***** Recorded data *****
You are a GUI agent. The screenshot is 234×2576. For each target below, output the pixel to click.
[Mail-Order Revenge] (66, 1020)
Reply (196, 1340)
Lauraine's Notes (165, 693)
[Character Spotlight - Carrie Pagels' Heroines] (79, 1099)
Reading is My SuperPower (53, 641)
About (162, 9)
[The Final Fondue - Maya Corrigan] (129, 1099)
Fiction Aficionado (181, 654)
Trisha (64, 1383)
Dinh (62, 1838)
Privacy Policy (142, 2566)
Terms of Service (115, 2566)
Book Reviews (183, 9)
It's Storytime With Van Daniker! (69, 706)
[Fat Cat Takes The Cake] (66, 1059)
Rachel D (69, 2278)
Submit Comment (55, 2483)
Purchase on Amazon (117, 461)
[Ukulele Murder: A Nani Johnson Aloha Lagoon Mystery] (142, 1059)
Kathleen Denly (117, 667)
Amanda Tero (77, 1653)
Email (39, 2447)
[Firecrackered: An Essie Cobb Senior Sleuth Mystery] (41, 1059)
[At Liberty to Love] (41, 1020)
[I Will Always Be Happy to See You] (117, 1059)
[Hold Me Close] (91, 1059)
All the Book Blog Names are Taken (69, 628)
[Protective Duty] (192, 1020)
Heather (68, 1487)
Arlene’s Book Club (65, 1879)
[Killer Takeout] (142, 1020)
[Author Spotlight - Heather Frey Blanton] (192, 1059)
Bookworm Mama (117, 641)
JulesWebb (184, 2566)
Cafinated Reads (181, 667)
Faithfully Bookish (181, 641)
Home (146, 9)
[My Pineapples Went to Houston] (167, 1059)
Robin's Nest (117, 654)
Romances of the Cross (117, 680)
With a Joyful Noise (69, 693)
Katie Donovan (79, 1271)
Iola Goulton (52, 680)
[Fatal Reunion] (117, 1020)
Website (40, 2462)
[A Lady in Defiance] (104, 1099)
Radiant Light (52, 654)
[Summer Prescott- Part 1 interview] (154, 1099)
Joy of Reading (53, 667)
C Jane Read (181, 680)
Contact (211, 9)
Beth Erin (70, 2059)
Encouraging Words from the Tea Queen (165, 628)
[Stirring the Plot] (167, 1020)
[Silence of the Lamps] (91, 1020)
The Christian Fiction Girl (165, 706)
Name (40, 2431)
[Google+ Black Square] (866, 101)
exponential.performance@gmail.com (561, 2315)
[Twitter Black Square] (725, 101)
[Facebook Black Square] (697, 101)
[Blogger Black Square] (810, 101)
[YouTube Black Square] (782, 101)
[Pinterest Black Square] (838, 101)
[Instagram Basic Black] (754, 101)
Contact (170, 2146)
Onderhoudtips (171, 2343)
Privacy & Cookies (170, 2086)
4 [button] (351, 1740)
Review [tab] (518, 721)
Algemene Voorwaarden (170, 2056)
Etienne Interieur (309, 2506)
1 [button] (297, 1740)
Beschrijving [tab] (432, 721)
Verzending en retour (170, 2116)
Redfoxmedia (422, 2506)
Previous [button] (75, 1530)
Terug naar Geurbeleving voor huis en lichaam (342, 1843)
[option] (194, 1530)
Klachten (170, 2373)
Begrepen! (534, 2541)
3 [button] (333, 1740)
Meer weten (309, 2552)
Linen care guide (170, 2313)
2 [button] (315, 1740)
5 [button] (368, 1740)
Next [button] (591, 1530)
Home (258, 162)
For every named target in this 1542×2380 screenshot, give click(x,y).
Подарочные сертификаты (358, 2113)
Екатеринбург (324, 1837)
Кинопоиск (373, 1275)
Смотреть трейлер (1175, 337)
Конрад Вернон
*****
- _What you need to do_:
Look back at the entries above and repeat, unchanged, every line from the line holding "Redfoxmedia (422, 2506)" through the line holding "Linen care guide (170, 2313)".

- _Problem solution_:
Redfoxmedia (422, 2506)
Previous [button] (75, 1530)
Terug naar Geurbeleving voor huis en lichaam (342, 1843)
[option] (194, 1530)
Klachten (170, 2373)
Begrepen! (534, 2541)
3 [button] (333, 1740)
Meer weten (309, 2552)
Linen care guide (170, 2313)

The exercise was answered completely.